# [EXERCISE GOAL]
Tell how many lines of the data below have the string "count" in them. Say nothing more.

**** ENTRIES PROVIDED

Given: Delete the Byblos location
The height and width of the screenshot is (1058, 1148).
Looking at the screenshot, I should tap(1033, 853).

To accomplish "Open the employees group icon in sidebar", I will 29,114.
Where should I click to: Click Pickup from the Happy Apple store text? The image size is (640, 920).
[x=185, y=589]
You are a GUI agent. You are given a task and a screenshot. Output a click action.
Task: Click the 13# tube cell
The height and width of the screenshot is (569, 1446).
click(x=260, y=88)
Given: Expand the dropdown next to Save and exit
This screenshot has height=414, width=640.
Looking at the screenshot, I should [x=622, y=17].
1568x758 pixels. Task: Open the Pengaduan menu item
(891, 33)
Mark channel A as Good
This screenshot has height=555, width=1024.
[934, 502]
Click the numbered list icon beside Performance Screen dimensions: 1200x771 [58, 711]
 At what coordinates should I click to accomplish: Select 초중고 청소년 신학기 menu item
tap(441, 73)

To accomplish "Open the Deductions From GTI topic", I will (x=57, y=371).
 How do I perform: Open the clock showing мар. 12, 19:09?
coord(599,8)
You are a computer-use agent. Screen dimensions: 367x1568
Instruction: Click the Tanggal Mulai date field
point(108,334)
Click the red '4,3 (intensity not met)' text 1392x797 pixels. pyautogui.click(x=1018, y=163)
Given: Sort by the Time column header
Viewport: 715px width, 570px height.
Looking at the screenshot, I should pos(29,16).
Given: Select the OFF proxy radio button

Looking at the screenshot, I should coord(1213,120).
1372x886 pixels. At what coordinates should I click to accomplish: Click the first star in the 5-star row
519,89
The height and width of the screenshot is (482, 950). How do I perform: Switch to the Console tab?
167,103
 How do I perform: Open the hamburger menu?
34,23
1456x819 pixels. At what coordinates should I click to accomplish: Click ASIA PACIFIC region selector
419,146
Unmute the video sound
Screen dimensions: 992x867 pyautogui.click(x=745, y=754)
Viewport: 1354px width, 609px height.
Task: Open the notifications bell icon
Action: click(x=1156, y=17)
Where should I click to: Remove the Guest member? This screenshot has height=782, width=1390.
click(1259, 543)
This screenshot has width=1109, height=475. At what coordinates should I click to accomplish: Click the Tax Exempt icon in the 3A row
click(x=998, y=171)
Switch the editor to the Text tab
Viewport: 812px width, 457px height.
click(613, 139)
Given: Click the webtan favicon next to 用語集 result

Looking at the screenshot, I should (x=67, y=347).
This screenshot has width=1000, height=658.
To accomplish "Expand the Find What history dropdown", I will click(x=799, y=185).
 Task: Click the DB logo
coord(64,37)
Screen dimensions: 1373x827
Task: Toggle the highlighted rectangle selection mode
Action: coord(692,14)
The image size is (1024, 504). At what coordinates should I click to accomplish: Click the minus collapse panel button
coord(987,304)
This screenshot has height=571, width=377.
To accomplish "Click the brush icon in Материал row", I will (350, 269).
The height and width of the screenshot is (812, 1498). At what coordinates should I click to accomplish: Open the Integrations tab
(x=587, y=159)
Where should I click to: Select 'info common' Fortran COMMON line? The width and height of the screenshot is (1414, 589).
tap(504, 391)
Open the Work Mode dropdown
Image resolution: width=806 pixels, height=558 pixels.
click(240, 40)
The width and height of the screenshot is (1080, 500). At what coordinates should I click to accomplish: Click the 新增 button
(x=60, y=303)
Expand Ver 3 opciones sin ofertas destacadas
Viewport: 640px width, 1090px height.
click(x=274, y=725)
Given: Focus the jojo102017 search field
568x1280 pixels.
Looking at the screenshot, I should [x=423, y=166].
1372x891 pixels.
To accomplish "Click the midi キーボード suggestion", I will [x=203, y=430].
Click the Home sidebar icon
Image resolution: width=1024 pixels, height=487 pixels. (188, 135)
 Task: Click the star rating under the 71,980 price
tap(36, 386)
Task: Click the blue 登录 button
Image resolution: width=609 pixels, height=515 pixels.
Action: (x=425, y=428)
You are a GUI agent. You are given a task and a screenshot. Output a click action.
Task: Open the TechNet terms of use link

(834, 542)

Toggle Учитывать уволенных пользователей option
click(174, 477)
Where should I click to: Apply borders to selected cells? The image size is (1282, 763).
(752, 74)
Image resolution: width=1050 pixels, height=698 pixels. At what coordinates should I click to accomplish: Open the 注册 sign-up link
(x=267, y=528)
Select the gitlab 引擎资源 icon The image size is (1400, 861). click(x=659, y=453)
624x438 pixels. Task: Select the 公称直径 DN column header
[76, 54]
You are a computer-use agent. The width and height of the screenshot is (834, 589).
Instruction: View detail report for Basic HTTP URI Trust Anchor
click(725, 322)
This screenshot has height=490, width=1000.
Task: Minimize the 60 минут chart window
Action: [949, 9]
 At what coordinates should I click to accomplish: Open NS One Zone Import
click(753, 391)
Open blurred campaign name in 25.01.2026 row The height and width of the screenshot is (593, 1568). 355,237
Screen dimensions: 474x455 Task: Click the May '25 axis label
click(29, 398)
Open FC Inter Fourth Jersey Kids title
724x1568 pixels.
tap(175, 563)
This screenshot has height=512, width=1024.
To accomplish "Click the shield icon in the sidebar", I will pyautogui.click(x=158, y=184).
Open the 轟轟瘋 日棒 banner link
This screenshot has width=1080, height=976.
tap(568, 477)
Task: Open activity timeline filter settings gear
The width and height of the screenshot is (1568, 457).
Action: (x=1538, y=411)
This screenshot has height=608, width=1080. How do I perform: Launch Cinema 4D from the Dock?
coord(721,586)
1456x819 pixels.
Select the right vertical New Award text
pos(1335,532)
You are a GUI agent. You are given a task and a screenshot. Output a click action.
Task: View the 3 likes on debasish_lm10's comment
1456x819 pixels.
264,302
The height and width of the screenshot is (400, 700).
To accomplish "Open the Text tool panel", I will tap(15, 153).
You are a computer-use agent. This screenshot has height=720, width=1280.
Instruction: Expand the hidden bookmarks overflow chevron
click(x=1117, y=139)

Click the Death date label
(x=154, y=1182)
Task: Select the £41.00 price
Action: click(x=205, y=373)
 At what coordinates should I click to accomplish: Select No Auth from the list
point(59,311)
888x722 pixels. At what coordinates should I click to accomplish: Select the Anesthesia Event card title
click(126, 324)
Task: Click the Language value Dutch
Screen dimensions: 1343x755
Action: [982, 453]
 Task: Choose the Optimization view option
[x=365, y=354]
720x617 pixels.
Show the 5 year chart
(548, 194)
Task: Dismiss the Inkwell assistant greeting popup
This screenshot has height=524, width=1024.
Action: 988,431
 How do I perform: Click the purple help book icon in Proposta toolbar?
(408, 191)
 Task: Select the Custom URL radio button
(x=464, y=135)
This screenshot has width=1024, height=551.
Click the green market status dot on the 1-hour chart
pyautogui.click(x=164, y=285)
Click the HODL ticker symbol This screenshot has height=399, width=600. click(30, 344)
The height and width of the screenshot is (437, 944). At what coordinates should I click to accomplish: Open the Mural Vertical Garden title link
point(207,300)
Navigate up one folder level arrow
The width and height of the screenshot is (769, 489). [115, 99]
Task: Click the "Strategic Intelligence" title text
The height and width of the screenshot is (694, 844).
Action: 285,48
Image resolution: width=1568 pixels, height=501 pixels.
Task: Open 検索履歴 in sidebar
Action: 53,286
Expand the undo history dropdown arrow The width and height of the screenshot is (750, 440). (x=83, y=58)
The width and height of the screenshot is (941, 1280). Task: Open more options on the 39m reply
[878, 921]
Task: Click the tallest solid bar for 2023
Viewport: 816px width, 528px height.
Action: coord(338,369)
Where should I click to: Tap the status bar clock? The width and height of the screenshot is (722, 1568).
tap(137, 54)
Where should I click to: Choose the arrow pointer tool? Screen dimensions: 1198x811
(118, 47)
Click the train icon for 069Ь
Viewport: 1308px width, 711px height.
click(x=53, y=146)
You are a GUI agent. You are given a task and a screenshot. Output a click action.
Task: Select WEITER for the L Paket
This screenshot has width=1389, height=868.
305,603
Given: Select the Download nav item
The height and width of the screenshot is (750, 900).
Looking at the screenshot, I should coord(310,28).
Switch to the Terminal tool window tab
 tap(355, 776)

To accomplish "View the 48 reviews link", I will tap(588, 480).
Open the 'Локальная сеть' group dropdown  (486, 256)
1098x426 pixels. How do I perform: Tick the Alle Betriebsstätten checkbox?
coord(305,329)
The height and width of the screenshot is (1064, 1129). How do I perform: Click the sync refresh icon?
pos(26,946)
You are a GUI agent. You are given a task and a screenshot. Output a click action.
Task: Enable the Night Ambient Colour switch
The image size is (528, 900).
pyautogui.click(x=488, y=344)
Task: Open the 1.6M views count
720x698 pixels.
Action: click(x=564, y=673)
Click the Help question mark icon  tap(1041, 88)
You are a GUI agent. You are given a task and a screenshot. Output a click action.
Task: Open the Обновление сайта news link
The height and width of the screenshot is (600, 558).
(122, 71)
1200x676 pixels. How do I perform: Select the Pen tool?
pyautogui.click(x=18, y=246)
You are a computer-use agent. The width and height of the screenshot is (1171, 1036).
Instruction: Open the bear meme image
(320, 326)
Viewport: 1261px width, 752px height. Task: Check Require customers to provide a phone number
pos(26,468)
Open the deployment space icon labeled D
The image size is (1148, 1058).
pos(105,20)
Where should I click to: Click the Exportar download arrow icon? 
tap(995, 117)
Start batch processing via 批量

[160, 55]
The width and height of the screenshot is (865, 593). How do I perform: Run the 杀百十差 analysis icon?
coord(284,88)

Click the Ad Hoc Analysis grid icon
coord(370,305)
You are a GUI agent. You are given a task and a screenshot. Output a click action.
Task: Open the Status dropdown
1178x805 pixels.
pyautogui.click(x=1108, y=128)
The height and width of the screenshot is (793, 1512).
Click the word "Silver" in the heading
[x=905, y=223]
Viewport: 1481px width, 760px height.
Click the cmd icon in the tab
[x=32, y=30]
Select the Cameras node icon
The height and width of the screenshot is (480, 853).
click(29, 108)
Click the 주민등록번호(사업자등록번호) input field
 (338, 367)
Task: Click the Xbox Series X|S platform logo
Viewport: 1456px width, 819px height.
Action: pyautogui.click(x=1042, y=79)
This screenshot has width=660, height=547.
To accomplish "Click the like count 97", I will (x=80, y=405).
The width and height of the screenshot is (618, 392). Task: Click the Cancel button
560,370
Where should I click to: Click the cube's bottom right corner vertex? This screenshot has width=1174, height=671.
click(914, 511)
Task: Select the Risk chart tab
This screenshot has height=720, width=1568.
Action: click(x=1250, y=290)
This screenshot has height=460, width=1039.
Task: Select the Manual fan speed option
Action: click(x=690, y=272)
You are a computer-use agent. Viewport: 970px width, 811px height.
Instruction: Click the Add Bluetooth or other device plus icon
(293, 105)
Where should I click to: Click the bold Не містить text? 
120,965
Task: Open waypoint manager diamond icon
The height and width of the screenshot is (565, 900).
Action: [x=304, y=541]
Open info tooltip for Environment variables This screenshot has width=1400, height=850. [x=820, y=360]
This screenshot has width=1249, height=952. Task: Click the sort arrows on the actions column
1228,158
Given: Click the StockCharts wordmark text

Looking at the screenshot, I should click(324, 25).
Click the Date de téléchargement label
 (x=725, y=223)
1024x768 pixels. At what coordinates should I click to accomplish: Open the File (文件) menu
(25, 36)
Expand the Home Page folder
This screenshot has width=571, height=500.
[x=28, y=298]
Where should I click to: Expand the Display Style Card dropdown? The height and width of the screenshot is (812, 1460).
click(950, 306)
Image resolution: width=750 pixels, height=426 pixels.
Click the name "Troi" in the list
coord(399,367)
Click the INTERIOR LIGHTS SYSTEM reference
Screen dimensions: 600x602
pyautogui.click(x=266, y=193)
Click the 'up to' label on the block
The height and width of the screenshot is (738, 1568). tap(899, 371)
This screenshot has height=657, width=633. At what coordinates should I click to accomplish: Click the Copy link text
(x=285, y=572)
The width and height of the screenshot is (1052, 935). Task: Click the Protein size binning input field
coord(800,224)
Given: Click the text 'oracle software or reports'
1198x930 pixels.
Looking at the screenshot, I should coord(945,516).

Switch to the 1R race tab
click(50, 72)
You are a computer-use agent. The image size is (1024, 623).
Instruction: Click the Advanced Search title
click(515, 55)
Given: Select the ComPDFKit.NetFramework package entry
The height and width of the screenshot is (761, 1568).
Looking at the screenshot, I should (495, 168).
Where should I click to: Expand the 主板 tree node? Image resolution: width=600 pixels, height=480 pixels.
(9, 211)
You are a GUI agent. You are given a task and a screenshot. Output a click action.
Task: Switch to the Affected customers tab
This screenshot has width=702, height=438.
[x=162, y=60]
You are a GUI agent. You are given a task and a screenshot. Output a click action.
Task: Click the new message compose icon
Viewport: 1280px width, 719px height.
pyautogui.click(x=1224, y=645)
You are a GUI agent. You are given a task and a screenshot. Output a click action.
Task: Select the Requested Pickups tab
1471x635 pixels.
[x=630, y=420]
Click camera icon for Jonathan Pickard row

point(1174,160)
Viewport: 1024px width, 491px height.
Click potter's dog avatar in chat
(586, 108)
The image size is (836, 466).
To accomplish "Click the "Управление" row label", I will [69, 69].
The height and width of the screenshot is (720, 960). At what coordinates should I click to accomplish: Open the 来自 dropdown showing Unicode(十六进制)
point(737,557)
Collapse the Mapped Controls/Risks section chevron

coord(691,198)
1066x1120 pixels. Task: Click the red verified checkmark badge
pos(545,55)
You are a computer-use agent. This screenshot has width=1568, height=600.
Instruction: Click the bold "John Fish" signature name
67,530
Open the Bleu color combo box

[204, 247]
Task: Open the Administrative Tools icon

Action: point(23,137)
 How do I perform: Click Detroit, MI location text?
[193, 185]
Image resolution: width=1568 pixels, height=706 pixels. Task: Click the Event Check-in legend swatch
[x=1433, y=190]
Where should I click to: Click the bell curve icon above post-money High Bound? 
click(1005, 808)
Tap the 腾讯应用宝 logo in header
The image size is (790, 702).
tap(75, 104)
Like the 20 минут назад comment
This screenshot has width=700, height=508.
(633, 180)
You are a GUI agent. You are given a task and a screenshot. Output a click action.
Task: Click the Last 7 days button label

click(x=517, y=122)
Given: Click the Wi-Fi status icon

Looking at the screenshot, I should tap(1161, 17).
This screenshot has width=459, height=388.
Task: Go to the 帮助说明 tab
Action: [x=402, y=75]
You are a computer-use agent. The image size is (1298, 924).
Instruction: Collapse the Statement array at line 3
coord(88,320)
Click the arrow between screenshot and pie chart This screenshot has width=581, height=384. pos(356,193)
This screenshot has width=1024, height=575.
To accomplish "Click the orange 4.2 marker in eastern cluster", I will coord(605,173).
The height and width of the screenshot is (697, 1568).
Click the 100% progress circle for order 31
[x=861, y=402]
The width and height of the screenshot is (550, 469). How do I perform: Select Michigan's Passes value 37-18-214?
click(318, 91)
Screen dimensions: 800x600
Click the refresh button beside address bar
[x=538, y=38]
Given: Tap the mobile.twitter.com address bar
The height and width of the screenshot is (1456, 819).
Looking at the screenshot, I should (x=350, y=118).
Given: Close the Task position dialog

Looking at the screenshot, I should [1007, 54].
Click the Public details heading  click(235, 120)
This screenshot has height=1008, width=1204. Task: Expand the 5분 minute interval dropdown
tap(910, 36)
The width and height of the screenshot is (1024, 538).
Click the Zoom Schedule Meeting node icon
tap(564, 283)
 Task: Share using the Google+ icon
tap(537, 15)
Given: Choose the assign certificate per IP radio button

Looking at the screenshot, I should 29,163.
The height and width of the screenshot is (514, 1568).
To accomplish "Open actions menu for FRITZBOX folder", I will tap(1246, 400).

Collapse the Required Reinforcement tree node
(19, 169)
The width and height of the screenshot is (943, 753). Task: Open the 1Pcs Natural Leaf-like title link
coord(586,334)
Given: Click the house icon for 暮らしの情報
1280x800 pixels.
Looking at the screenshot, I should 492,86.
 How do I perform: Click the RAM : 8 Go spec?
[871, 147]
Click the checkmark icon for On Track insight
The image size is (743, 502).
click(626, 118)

********

# [RESPONSE FOR THIS EXERCISE]
2